Given information
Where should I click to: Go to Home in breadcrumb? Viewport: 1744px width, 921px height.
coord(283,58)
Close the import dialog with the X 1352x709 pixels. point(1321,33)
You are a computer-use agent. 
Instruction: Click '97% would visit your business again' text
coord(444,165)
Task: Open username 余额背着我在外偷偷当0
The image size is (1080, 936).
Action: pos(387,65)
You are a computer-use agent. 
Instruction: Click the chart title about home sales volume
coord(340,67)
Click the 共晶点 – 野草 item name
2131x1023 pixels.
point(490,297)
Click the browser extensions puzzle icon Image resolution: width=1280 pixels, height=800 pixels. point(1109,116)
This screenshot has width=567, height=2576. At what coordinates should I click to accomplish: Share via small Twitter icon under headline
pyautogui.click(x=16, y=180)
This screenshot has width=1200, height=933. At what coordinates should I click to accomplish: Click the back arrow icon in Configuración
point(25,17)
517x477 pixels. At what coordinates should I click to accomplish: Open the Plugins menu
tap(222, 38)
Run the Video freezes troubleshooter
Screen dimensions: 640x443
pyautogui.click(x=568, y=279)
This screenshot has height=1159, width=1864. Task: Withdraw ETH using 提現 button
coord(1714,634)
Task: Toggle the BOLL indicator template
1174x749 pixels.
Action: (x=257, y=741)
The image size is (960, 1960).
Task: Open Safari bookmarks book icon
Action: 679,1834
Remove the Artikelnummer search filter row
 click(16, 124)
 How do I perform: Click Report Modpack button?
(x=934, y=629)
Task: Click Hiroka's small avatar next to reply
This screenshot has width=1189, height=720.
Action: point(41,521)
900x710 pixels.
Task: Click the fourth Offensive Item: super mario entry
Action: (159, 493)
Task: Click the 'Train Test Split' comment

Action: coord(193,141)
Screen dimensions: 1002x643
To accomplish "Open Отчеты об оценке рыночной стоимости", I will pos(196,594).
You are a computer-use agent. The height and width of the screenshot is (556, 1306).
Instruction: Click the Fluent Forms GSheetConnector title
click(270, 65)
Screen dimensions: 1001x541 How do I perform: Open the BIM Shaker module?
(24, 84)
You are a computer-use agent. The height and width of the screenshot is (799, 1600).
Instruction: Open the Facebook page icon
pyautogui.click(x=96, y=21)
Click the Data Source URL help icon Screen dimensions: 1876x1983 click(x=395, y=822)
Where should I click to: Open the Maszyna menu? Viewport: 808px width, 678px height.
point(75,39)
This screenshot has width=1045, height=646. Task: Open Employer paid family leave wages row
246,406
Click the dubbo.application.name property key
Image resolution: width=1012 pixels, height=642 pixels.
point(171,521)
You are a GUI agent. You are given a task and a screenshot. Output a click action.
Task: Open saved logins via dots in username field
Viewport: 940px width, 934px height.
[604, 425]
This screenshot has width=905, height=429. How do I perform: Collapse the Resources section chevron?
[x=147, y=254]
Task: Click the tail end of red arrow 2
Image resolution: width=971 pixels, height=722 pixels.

Requirement
Look through the records and gather every line containing "agent".

Solution to this exercise
You are a computer-use agent. 
You are a computer-use agent. 
You are a computer-use agent. The height and width of the screenshot is (556, 1306).
You are a computer-use agent. The height and width of the screenshot is (799, 1600).
You are a GUI agent. You are given a task and a screenshot. Output a click action.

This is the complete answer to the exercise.